• _Supplied text_
[START]
Ludwig van Beethoven (1770–1827) spent the first twenty-two years of his life in Bonn, the last ten as a court musician in the service of the last two Electors of Cologne, Maximilian Friedrich (r. 1761–1784) and Maximilian Franz (r. 1784–1794). These early years, amounting to over one-third of his life, undoubtedly shaped his musical, intellectual, and spiritual outlook for the remainder of it. Yet, at the same time they still constitute the most poorly understood phase of his life, typically covered in biographies as a cursory preliminary chapter. The often-repeated, widely taught periodizations of Beethoven’s creative output begin the first period almost without exception with his Opus 1, which was published in Vienna in 1795. The average interested listener, professional musician, or even musicologist with different specialties can easily be led to believe that Beethoven was merely born in Bonn and only began seriously composing in Vienna.

This impression could not be more mistaken. Between his first surviving attempts at composition in around 1782 until his move to Vienna in late 1792, Beethoven completed around 50 works, encompassing the genres of Lied, piano sonata, variation, chamber music, concerto, concert aria, ballet, and cantata. This impressive body of finished works, very little of which was published during his lifetime, represents merely the most fully realized products of a fertile creative imagination, documented by the bundles of sketch leaves Beethoven brought with him to Vienna, now preserved in Berlin, London, and other collections. These present a dizzying array of fragments of unfinished works, early drafts of finished works, and enigmatic one- or two-measure entries suggesting fully worked-out piano figuration. Despite an increase in specialized studies over the past 40 years, a comprehensive and reliable overview of Beethoven’s Bonn years has yet to be written.
[END]
• _Available data_
[START]
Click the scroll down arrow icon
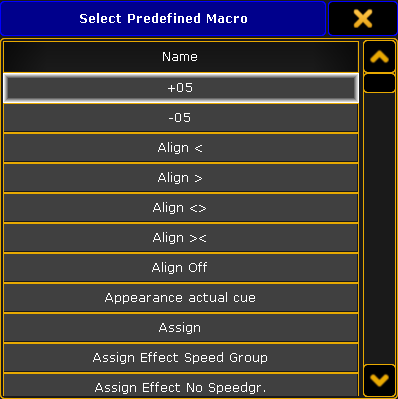 (379, 380)

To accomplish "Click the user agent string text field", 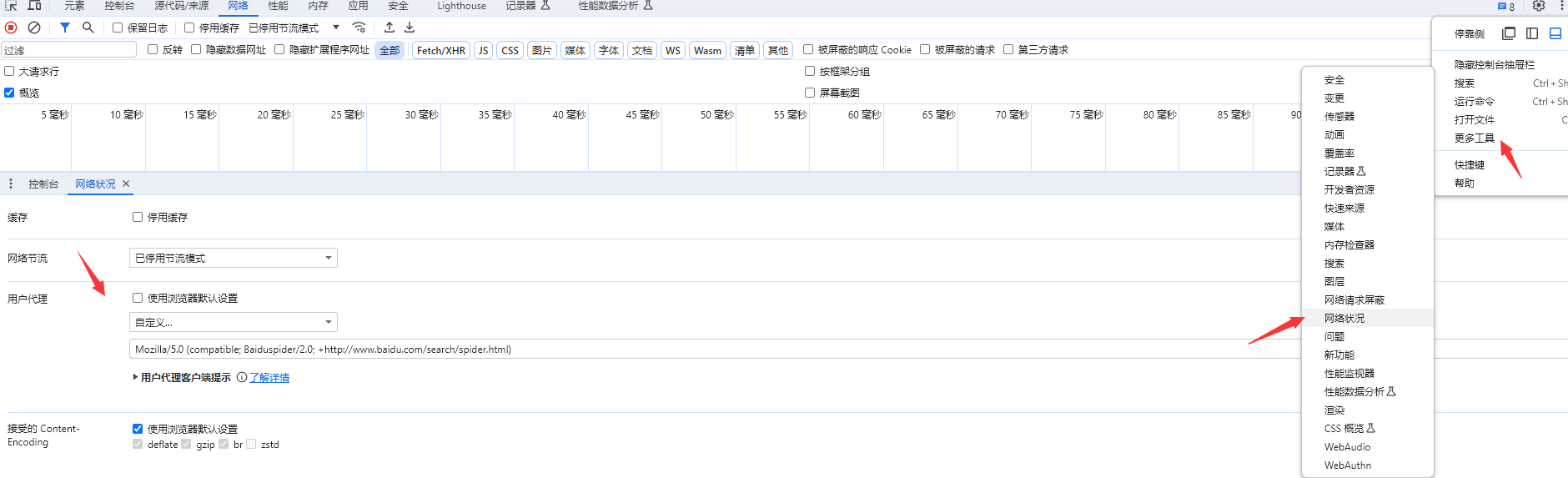I will click(x=667, y=350).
[END]
• _Your objective_
Summarize the text on Beethoven's Bonn years in two sentences. The data shown above comes from a separate source unrelated to the text.

• _The completed task_
Beethoven spent his first twenty-two years in Bonn, the last ten as a court musician to the last two Electors of Cologne, yet this period remains the most poorly understood phase of his life, and common periodizations begin his creative output with his Opus 1, published in Vienna in 1795. In fact, between around 1782 and his move to Vienna in late 1792 he completed around 50 works in genres ranging from Lied to cantata and left bundles of sketch leaves, but a comprehensive and reliable overview of his Bonn years has yet to be written.